こういった時間をベースに、日次・月次の自分の業務時間を確保するようなイメージでスケジュールを組んでいます。
業務のやりがいや、ポジションの魅力について教えて!
高橋:
少人数の組織なので、オーナーシップを持ってスピーディーに進められる点ですね。これはGOに限らずユーザベース全体に言えることかもしれませんが、自分たちが見ている範囲については意思決定権があるので、トップダウンですべてが決まるというより、主体的に動くことが求められます。
たとえばアメリカで1番優先順位が高かった課題は、今年の採用枠2名を早急に採用することでした。リクルーターとして手を動かせるのは私ひとりしかいなかったので、どのチャネルを使って採用するか、どのメディアに募集要項を出すのか、採用を達成するための道筋を全て自分で描いて実行しました。

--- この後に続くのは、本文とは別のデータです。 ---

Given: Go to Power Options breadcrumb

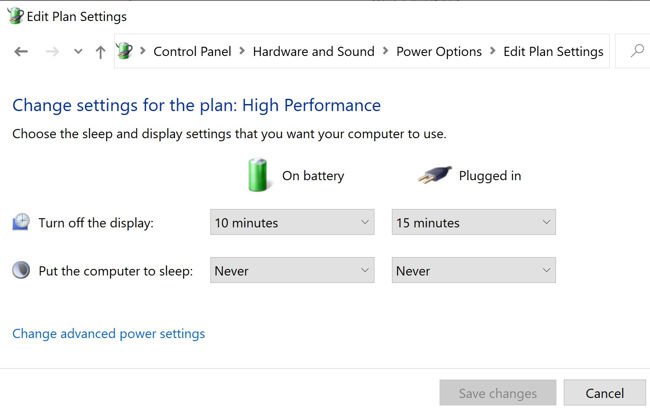Looking at the screenshot, I should click(x=439, y=52).
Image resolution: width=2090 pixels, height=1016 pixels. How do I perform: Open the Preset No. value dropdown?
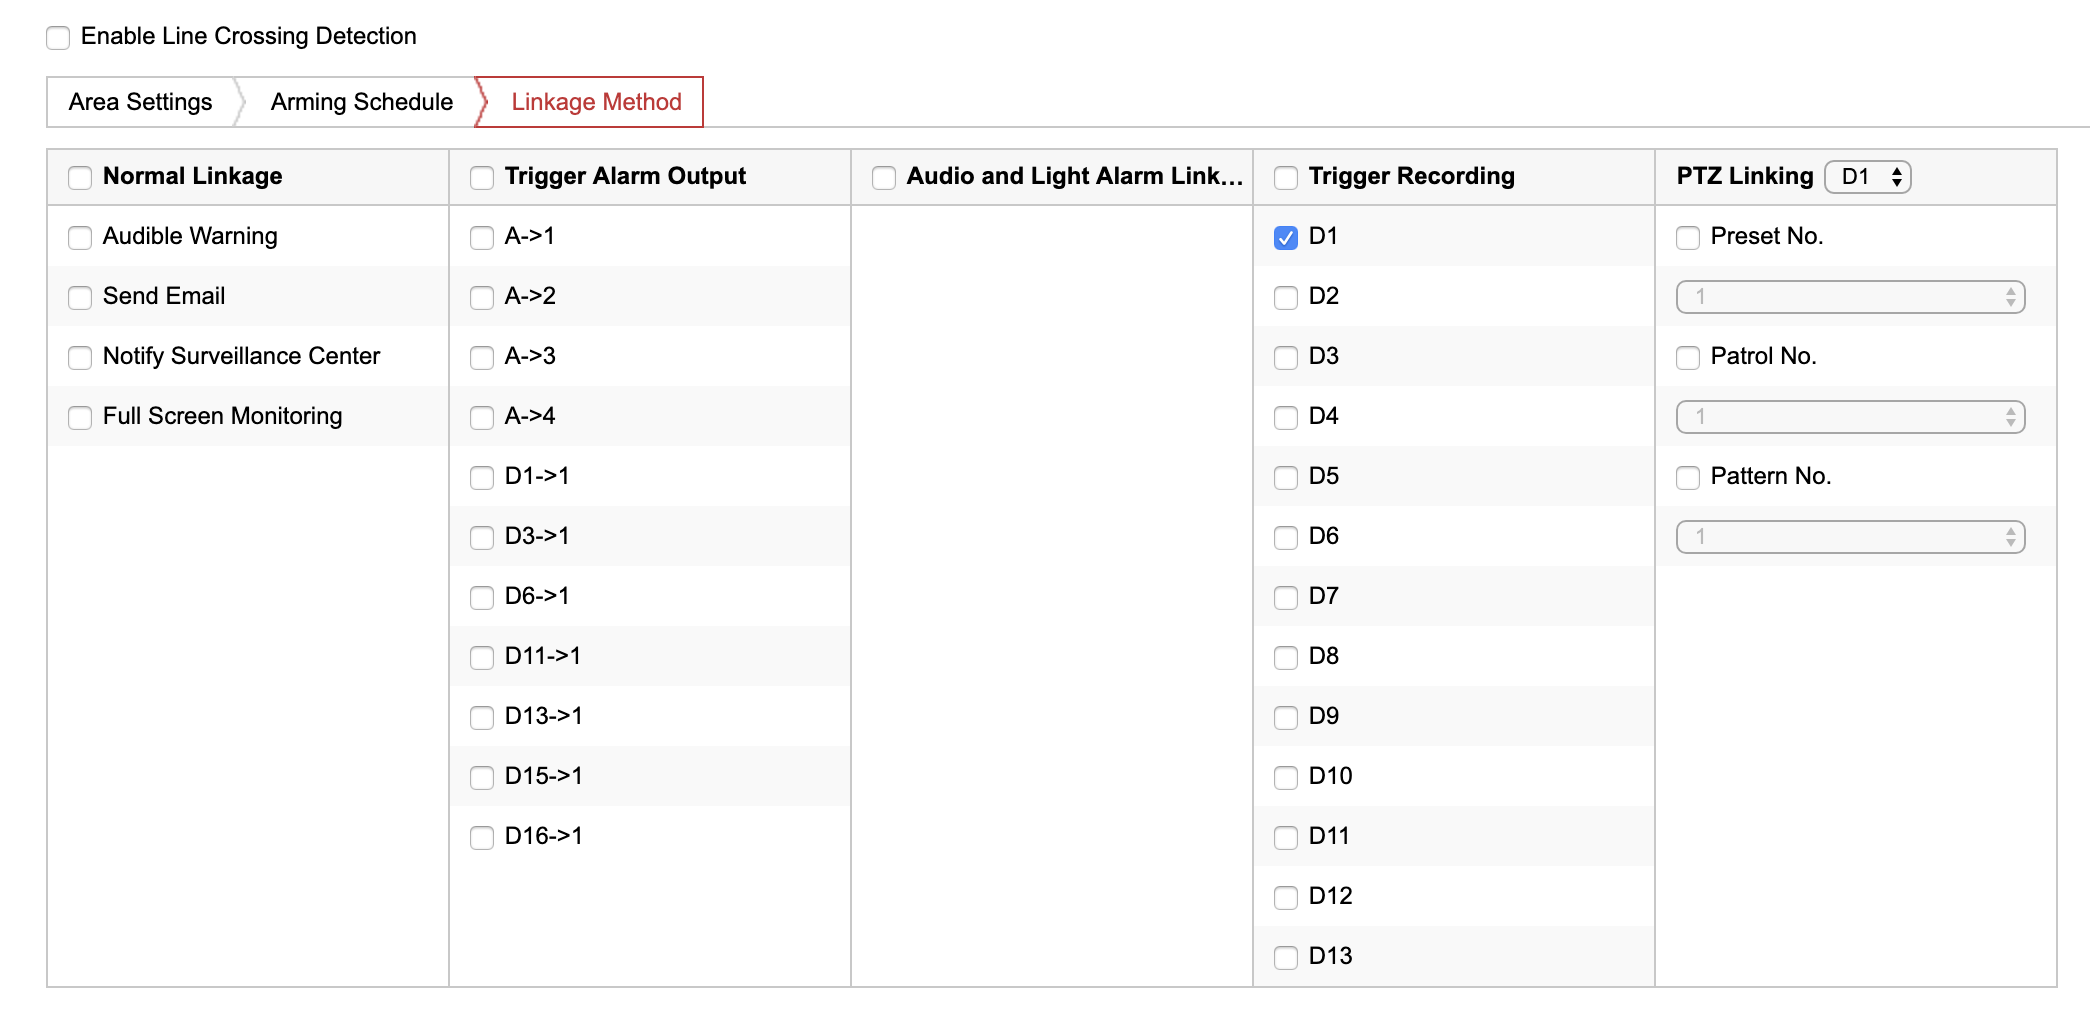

人材エージェントに問い合わせのメールを送っても返信が来ないケースも多くあり、大変なこともありましたが、スピード感をもって進められるのは、いかにもスタートアップという感じで楽しかったです。
また、日本にいながらにして海外の人たちとコミュニケーションを取れることや、税務・労務・採用ノウハウなどさまざまな知識が身につく点も、このポジションの魅力だと思います。
増田:
私は以前海外に住んでいた時期があり、自分とは異なるバックグラウンドを持つ方とお話すること自体が趣味みたいな感覚を持っているので、それも仕事の楽しみのひとつです。
とはいえ私にとって英語は母国語ではないので、伝え方って難しいなと感じる時もありますが、それ以上に「伝えたい」「コミュニケーションを取りたい」という気持ちの方が大きいので、楽しみながら試行錯誤しています。
また、担当している3つの国それぞれの法律や習慣の違いを知ることで、知識やイレギュラーな状況への対応力が身につくと感じています。たとえば「日本だったらこう」と決まっているような慣習であっても、「でもあの国だったら?」と考えるようになったりとか。どこにアンテナを張っておくべきかっていうのを、すごく考えるようになりました。
高橋:
毎週月曜日にリーダーの森田さん(森田 岳史/コーポレート執行役員)としのぶさん(松井 しのぶ/取締役 CPO/CAO)を含めたGO定例ミーティングがあって、それぞれが今担当してる地域で起きている事柄で、承認が必要な案件について話し合っています。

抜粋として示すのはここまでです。